The Three Hottest Database Certifications Right Now

Overwhelmed by Big Data

You like data. I like data. Everyone likes data. Data allows us to see patterns, create patterns where they don't exist, and make vital business decisions. One of the best ways to prove how much you like data, how much you know about it, and demonstrate how adept you are at managing it is to get certified.


The available database certifications differ as much as the people trying to achieve them. When making your selection you should ask: where am I going? What it is I want to administer, create and develop? Then ask yourself what data your organization needs.


You'll have to choose your own path for certification, but for the purposes of space and time, let's look at three of the hottest data certs currently available: Oracle's Certified Associate, Microsoft's MCSE: Data Platform (multiple tests) and Cloudera's Hadoop Developer Exam.


The big players in database certification right now are: Oracle, known for being rich, wait, that's the owner Larry Ellison. Oracle is one of the biggest database companies in the world and sits at the forefront of database technology. Oracle databases are object-relational, storing data in tables, hooked to other tables and having an "instance" of the actual server/database itself.


If you're familiar with databases and their traditional format, then you'll understand how Oracle platforms are laid out. You can query rather than "mine," and stored procedures are commonplace. The Company's move into "Big Data" came with Real Application Clusters, or Oracle RAC, where you can have multiple instances (usually on different servers) attached to a central storage array.
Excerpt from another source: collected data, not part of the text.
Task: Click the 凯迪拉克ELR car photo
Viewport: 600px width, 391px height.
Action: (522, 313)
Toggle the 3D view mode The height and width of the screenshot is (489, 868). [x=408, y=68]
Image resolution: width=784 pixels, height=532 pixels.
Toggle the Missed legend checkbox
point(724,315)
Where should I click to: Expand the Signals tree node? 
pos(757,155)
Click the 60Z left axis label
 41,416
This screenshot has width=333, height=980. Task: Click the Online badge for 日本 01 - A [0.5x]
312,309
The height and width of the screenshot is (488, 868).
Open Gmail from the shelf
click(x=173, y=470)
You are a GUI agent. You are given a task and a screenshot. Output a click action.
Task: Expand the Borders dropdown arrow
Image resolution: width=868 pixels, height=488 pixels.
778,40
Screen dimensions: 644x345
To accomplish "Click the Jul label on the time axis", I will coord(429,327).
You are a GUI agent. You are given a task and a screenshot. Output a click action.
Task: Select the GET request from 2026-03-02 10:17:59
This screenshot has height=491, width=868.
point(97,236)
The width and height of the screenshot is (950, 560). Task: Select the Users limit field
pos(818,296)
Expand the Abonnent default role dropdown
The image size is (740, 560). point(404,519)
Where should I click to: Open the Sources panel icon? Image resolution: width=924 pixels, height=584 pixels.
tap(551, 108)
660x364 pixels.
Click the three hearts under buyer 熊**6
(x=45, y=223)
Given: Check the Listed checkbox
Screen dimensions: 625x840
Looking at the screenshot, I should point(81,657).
This scenario offers advantages such as better performance, scalability and redundancy. Support becomes more complex, however, and many sites do not use RAC. In version 10g, grid computing introduced shared resources where an instance can use, for example, CPU resources from another node (computer) in the grid.


Oracle's certifications are as vast as their product offerings. Navigating Oracle's site for certifications is cumbersome and the paths are not laid out clearly, but the one you want to go for is the Oracle Certified Associate (OCA).


The OCA requires you to pass two exams, the Oracle Database 12c: SQL Fundamentals (1Z0-061), and the Oracle Database 11g: Administration (1Z0-052). OCA will test your knowledge of administration on Oracle, light query selection and a complete overview of the platform. I recommend taking version 12 or higher for any certification tracks. As best practice, one should always take the highest and newest version possible of any certification.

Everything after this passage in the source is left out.